Italy's parliament has voted to postpone an EU-mandated overhaul of its private beach concessions system, putting the Meloni government at odds with Brussels.


Holders of Italy's private beach concessions were given cause to celebrate last week, after Italian parliament passed a bill that extends ongoing licences until at least the end of 2024. 

The concessions, which have been automatically renewed since 1992, were due to expire on December 31st, 2023 - but under the 'Milleproroghe' decree approved by the lower house on Friday, the reform will be delayed by a year.

The decree also provides for a further extension to the end of 2025 for municipalities that have difficulty conducting the tender process due to disputes or lack of personnel, and blocks all tenders until July 27th.


The move flies in the face of an EU directive to put Italy's beach resorts up for tender in order to bring fair competition to a sector widely considered to be mired in secrecy and corruption.

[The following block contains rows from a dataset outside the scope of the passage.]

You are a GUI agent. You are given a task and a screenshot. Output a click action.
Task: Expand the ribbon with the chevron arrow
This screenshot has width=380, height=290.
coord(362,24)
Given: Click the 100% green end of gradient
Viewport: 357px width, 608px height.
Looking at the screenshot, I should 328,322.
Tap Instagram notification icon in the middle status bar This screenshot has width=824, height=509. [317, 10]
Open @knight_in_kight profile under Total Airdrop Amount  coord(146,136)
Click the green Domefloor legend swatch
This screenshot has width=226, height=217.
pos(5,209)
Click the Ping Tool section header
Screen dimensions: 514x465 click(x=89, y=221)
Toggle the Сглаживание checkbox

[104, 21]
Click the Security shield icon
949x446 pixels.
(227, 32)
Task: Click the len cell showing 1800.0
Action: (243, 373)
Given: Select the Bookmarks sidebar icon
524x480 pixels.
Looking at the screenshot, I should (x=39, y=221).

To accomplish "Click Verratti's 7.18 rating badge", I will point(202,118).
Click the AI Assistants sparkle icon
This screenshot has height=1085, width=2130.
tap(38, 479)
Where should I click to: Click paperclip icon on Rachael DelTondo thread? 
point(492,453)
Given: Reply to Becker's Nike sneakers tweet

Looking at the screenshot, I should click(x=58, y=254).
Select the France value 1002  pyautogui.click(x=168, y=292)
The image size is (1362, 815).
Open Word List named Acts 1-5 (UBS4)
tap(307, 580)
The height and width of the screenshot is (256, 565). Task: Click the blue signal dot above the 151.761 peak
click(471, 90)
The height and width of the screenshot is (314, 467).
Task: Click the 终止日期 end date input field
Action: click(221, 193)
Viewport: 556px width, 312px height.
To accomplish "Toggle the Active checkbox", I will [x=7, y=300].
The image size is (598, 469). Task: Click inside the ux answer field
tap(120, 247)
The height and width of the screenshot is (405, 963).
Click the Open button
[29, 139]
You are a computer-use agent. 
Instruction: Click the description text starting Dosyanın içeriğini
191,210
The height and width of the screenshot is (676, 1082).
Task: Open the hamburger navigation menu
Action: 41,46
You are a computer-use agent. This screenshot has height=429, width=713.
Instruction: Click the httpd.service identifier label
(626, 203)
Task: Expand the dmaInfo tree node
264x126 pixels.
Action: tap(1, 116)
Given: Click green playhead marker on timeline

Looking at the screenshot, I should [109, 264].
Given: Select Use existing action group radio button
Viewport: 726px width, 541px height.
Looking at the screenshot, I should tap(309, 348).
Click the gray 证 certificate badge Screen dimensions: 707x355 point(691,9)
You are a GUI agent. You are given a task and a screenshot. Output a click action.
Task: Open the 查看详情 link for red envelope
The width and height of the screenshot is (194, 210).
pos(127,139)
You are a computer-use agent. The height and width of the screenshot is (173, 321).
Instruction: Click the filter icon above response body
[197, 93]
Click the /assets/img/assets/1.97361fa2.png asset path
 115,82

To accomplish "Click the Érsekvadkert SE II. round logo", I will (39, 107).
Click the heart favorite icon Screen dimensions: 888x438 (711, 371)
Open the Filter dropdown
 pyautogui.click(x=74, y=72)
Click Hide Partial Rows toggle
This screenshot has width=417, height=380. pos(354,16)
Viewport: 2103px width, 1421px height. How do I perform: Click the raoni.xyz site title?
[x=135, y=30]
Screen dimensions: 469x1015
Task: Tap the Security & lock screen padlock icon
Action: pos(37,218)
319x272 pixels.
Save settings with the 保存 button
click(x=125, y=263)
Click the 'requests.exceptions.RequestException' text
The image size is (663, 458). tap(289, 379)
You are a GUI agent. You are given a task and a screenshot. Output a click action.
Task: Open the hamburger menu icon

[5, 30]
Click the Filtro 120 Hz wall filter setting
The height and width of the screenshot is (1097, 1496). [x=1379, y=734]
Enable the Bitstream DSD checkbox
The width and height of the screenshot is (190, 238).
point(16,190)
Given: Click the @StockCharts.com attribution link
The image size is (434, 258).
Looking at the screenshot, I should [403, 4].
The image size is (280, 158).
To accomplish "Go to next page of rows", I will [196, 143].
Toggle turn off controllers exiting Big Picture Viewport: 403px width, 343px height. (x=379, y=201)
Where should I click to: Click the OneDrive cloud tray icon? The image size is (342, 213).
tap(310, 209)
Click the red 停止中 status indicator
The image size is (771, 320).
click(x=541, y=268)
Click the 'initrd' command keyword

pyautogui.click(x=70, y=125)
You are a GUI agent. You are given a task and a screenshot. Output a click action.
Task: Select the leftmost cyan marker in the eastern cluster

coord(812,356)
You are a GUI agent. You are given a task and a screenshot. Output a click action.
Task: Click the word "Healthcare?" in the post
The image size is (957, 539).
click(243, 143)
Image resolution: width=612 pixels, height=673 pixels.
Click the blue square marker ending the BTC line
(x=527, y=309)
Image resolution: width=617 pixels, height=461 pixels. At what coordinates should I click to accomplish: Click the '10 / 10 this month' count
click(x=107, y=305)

Permits to manage the country's lucrative private beach resorts, which take up an estimated 50 percent of Italy's 8,000km-long coastline, often stay in the same family and are passed from one generation to the next with little to no oversight - opening the door to tax fraud and, sometimes, criminal activity.

READ ALSO: Italy’s private beaches to face public tender in tax fraud crackdown

The Meloni government's decision was not unexpected; before coming to power, her Brothers of Italy party had consistently voted against implementing the EU's rules, and during her electoral campaign last year she criticised those who wanted to push competition on small businesses.

Matteo Salvini, Meloni's coalition partner and co-deputy prime minister, has also long courted beach resort managers, and his party's opposition to the directive put him at odds with the previous coalition government headed by Mario Draghi.

READ ALSO: Why are so many of Italy’s beaches privatised?

The Meloni government defended its choice by saying it needs more time to map all the beach concessions available and to decide how the directive should be implemented.

Fabrizio Licordari, president of the beach association Assobalneari Italia, told reporters that the government was protecting Italian companies and he was proud of them for not "submitting to Brussel's diktats that Italy is all too familiar with."

But Italy's President Sergio Mattarella was highly critical of the move, saying it put Italy in violation of EU regulations.